Extrait source =>

----------

L'intérêt de vouloir montrer l'histoire sous cet aspect est de tenter de permettre de comprendre la mise oeuvre des mécanismes menant à l'extermination massive de peuples mais aussi de mettre en garde sur sa faisabilité.
Plusieurs ingrédients sont présents après la première guerre facilitant la mise en place d'un régime autoritaire, comme l'humiliation du peuple allemand, démilitarisé, endetté, qui produisent la haine, l'esprit revanchard et l'extrémisme.
Reste à savoir quels sont les hommes qui vont pouvoir dans ce contexte servir les desseins du nazisme, quels sont les hommes qui vont pouvoir servir la cause les yeux fermés.

Rudolph a pendant son enfance une éducation rigoureuse, une éducation protestante, la religion est omniprésente. On lui apprend à obéir, à se plier à la règle du père de famille et à ne jamais lui mentir sous peine des pires humiliations. Aussi le petit Rudolph ne doit rien faire sans qu'il en soit autorisé, les initiatives ne sont pas tolérées dans cette atmosphère familiale austère.
Destiné à une carrière religieuse, il prend la fuite pour s'enrôler dans l'armée alors qu'il a moins de 16 ans et s'illustre par ses faits d'armes pendant la première guerre mondiale.

----------

Lignes du jeu de données =>

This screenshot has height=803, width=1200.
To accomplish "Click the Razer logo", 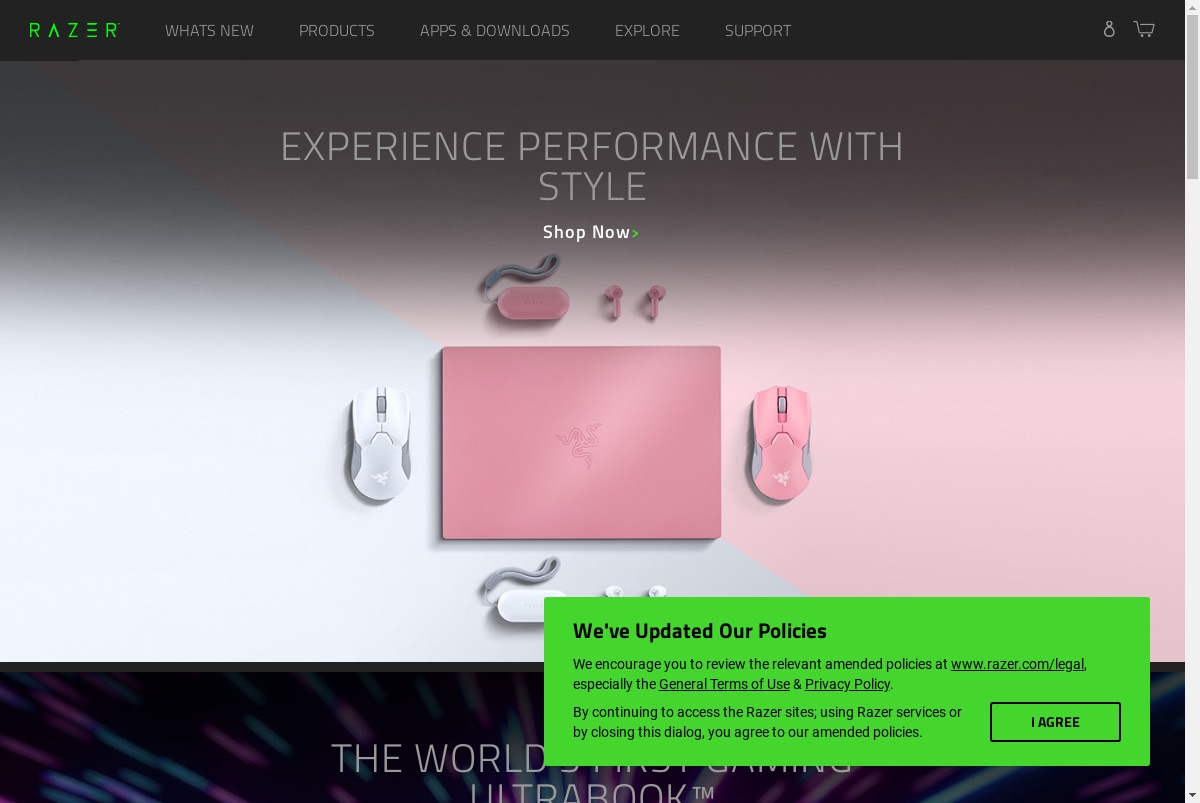I will pos(74,30).
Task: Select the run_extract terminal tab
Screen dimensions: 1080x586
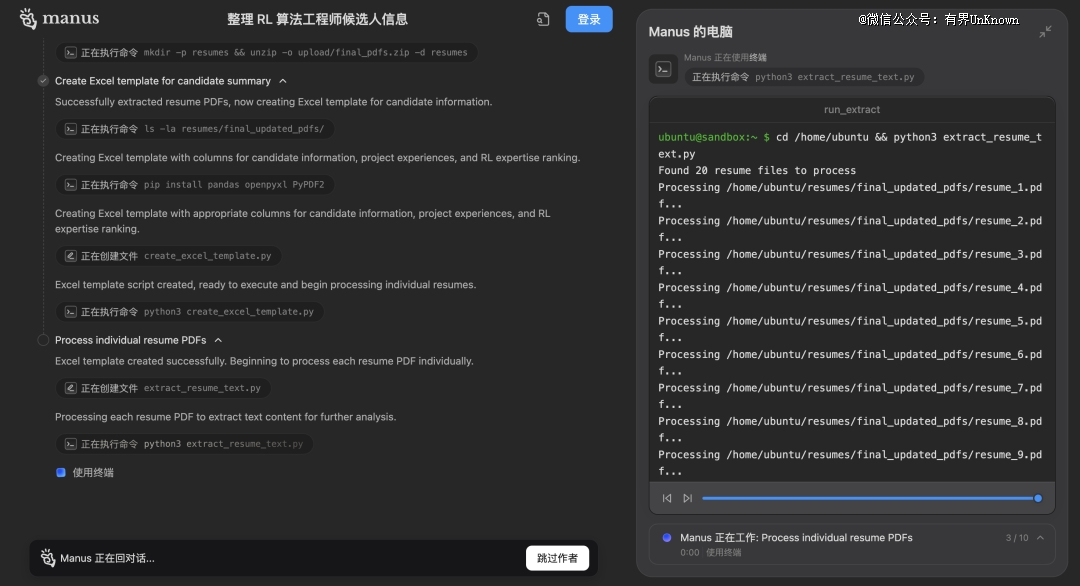Action: (851, 109)
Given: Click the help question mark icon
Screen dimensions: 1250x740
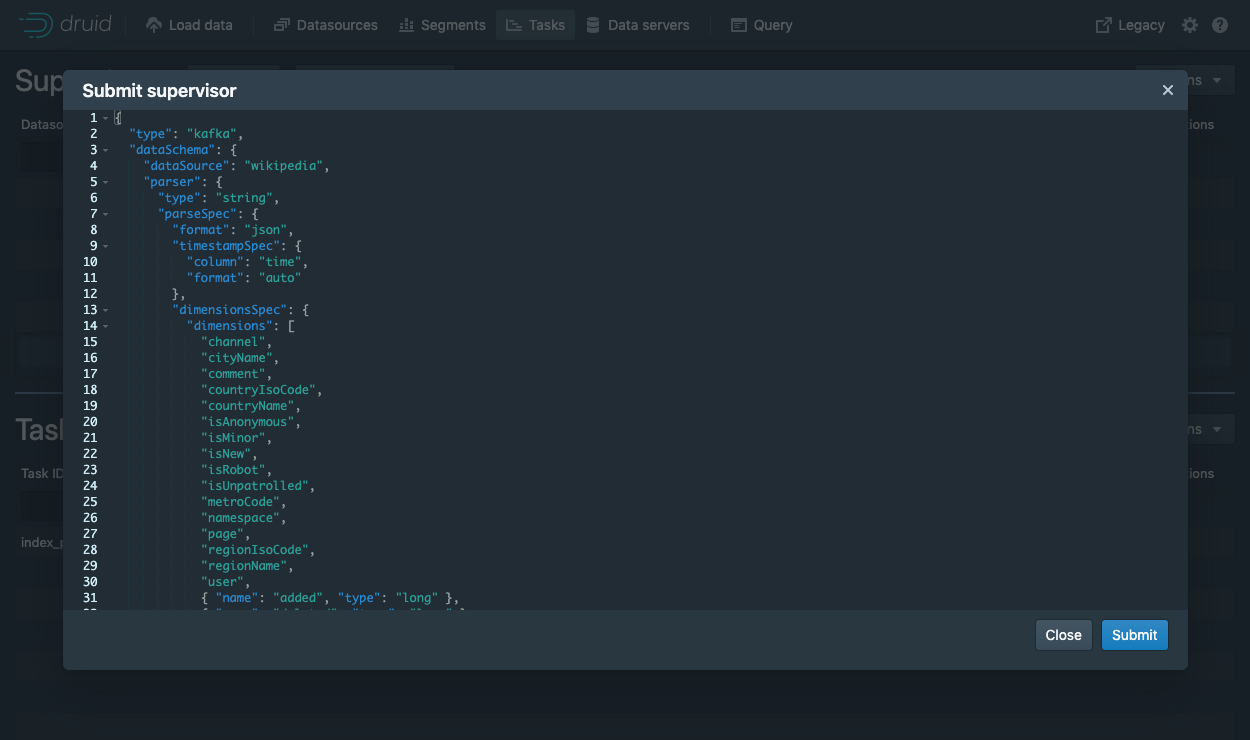Looking at the screenshot, I should [1220, 25].
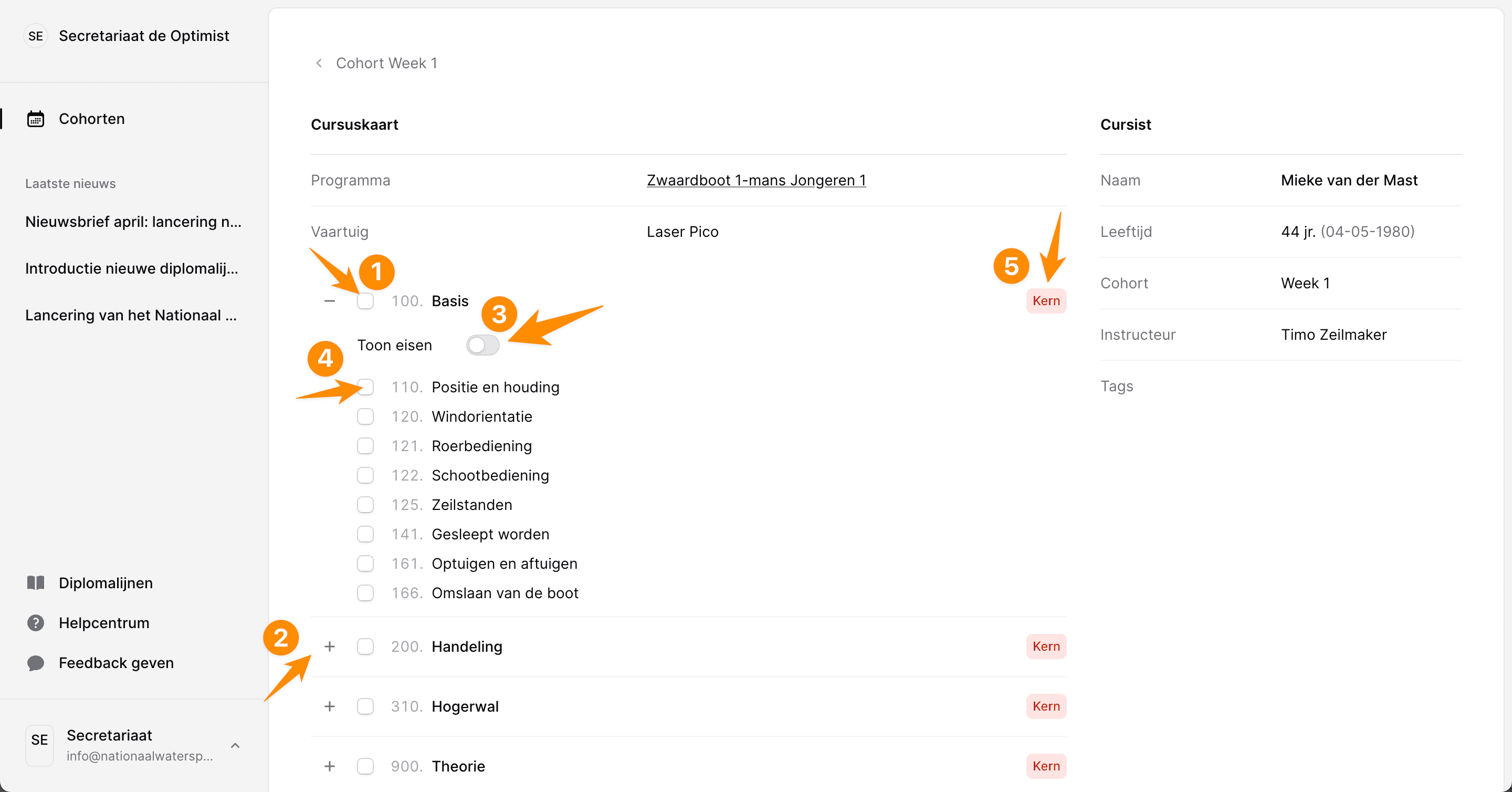Click the Diplomalijnen book icon
The image size is (1512, 792).
(36, 582)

----------

Tâches à réaliser =>
1 - Pour chacune des affirmations suivantes, indiquez par oui ou par non si elle concorde avec l'extrait sur Rudolph, en citant textuellement les mots qui tranchent : (a) Rudolph reçoit dans son enfance une éducation catholique ; (b) il s'enrôle dans l'armée avant l'âge de 16 ans ; (c) les initiatives sont tolérées dans son milieu familial.
2 - Reprenez l'extrait sur Rudolph après sa dernière phrase et poursuivez-en la rédaction sur quelques phrases, dans le même registre.

Ensemble des réponses =>
1 -
(a) Non : « une éducation protestante ».
(b) Oui : « s'enrôler dans l'armée alors qu'il a moins de 16 ans ».
(c) Non : « les initiatives ne sont pas tolérées dans cette atmosphère familiale austère ».

2 -
il intègre peu à peu le parti nazi en prouvant sa ténacité, sa capacité de résistance (psychologique) et de soumission.
Lorsque le régime Nazi prend le pouvoir il est rapidement sélectionné "pour ses talents d'organisation et ses rares qualités de conscience".
A partir de là, la mise en place des camps et des méthodes d'extermination sont détaillées, montrant toute l'horreur et l'aveuglement dont ont été capable les décideurs jusqu'aux exécutants. Robert merle met aussi en évidence la manière dont a pu être mis en place un système reposant sur une hiérarchie structurée de telle sorte qu'elle permettait la déresponsabilisation de chaque échelon convaincu d'oeuvrer pour le bien de la patrie et même de l'humanité.

Un ouvrage à continuer à faire circuler à travers les générations.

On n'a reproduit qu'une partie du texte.